=== Excerpt provided ===
# Probability of finding a short sequence within a longer one

Suppose there is a sequence of symbols, each of which is independently chosen from k possibilities with probability 1/k. How can I evaluate the probability that a shorter sequence appears within such a sequence of length n?

For example, if a sequence of 100 digits (each of which is one of 0,1,2,…, 9) is generated at random with each digit equally likely to occur, what is the probability that somewhere in that sequence the digits “12345” appear, in that order?

If your sequence of length n appears once out of N possible symbols, there are (N-n) other numbers, and your sequence can appear starting in position 1 to (N-n).

So if N=100, n=5, for sequence 12345:

The sequence could be at position 1 followed by 95 other random numbers, this gives 10^95 possibilities.

Or in position 2, with 1 random number before and 94 after.

Up to position 95. So there are 95*10^95 ways of picking the sequence out of 10^100 possible sequences.

Or (n-n)*k^(N-n) / k^N.

But my combinatorics is rusty. Shouldn’t you be doing your own homework? Anyway this doesn’t account for multiple sequences.

Hmm, make that (since the last sequnce is in position #96… N-n+1)

(N-n+1)*k^(N-n) / k^N.

Until someone smarter comes along.

This isn’t homework, it’s just a problem I came up with. Originally I was trying to figure out the probability that a given length of random DNA has a stop codon, and this is just a generalization of that problem. As a related question, how could one calculate the expected distance between occurrences of the short sequence?

The substring s=“12345” you chose has the nice property that it has no “self-overlaps”: i.e., none of its suffixes are the same as its prefixes. This means that in a string of length n there can never be more than floor(n/5) occurrences of s. (Contrast this with the string “12121”, for example, or “11111” for the extreme case.) This makes the counting easier. (The analysis below requires modifications for overlappable strings.)

=== Task list ===
[a] In the forum thread on sequence probability, what problem was the poster originally trying to solve?
[b] Please write out the part of the forum thread starting at "But my combinatorics" and ending at "(N-n+1)*k^(N-n) / k^N.", word for word.

Stored items
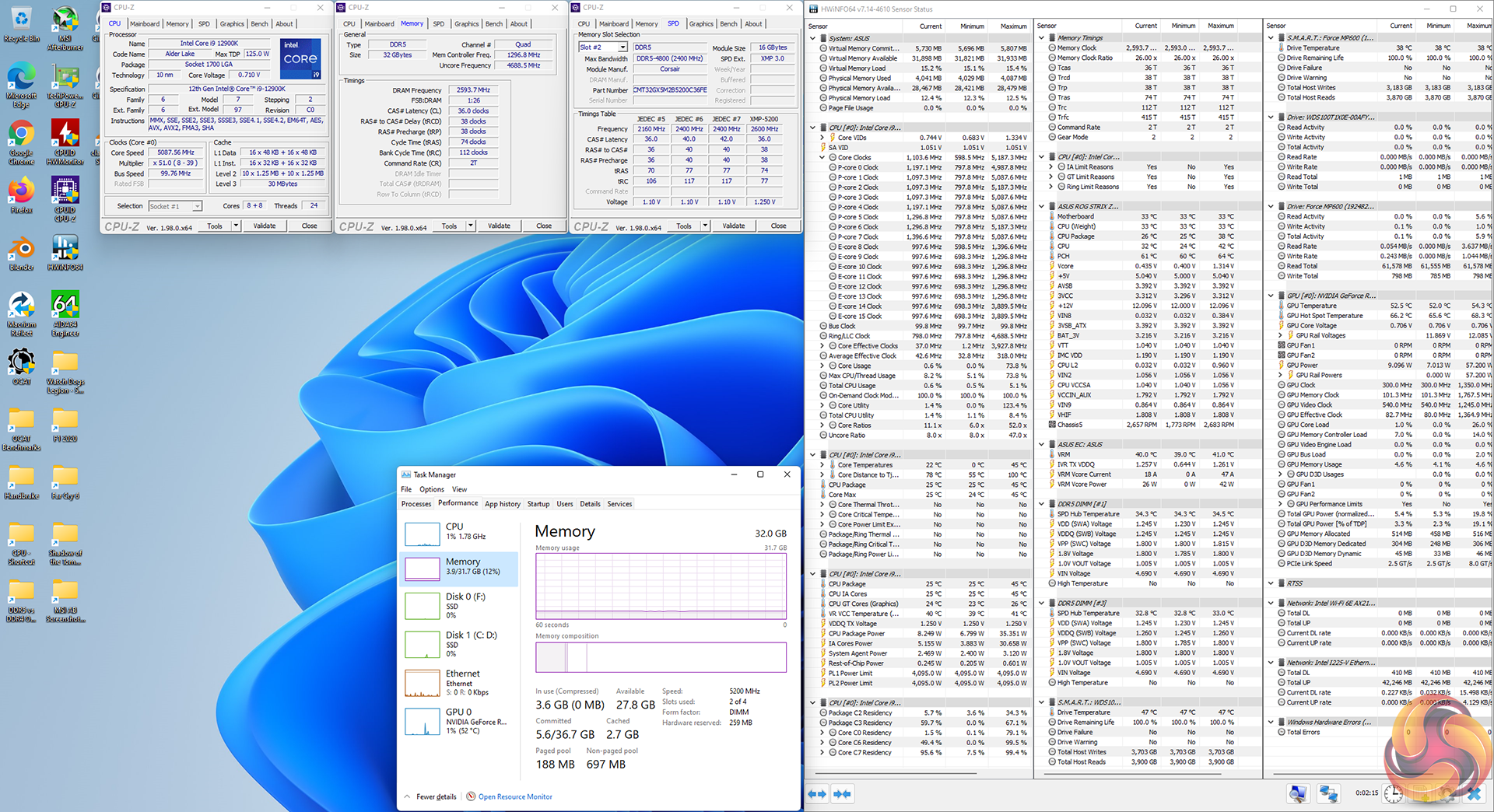Click HWiNFO clock reset timer icon
1494x812 pixels.
[x=1393, y=793]
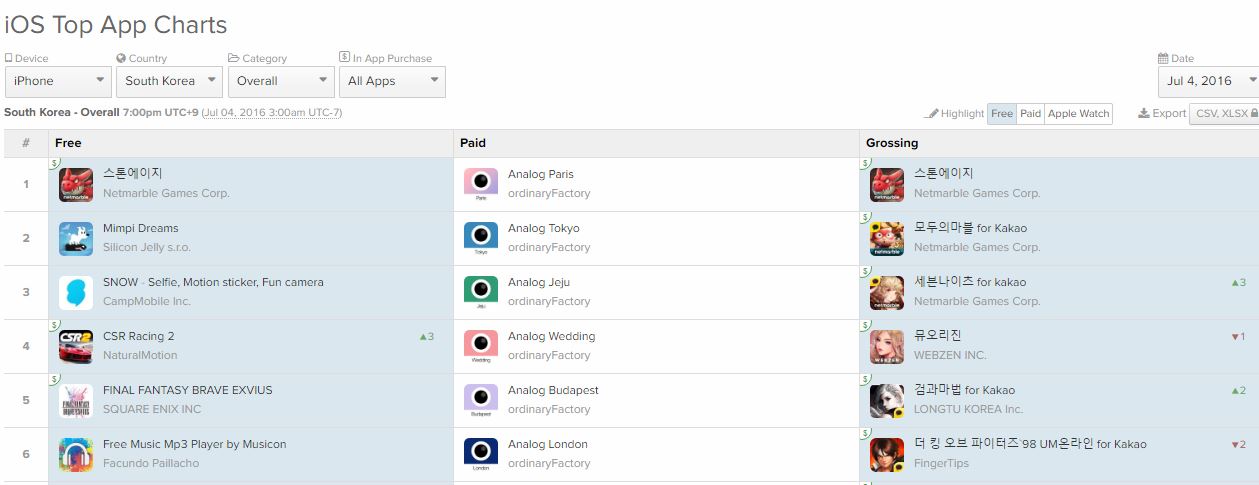Viewport: 1259px width, 485px height.
Task: Click the 스톤에이지 app icon in Free column
Action: click(x=76, y=184)
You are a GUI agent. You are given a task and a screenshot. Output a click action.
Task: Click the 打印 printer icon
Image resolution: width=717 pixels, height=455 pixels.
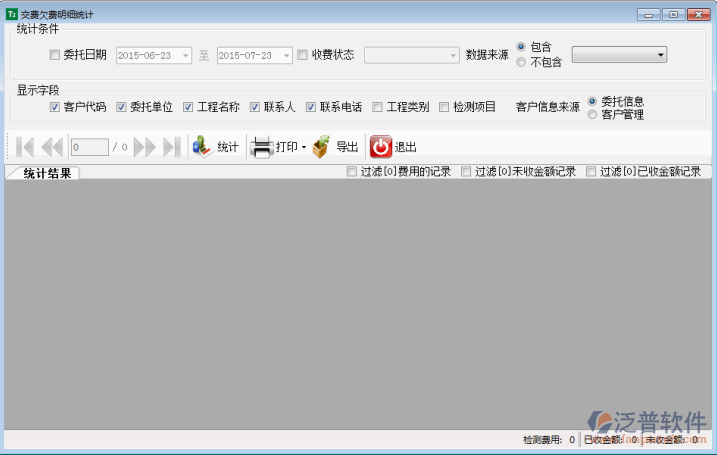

=== Your responses ===
[a] The probability that a given length of random DNA has a stop codon.

[b]
But my combinatorics is rusty. Shouldn’t you be doing your own homework? Anyway this doesn’t account for multiple sequences.

Hmm, make that (since the last sequnce is in position #96… N-n+1)

(N-n+1)*k^(N-n) / k^N.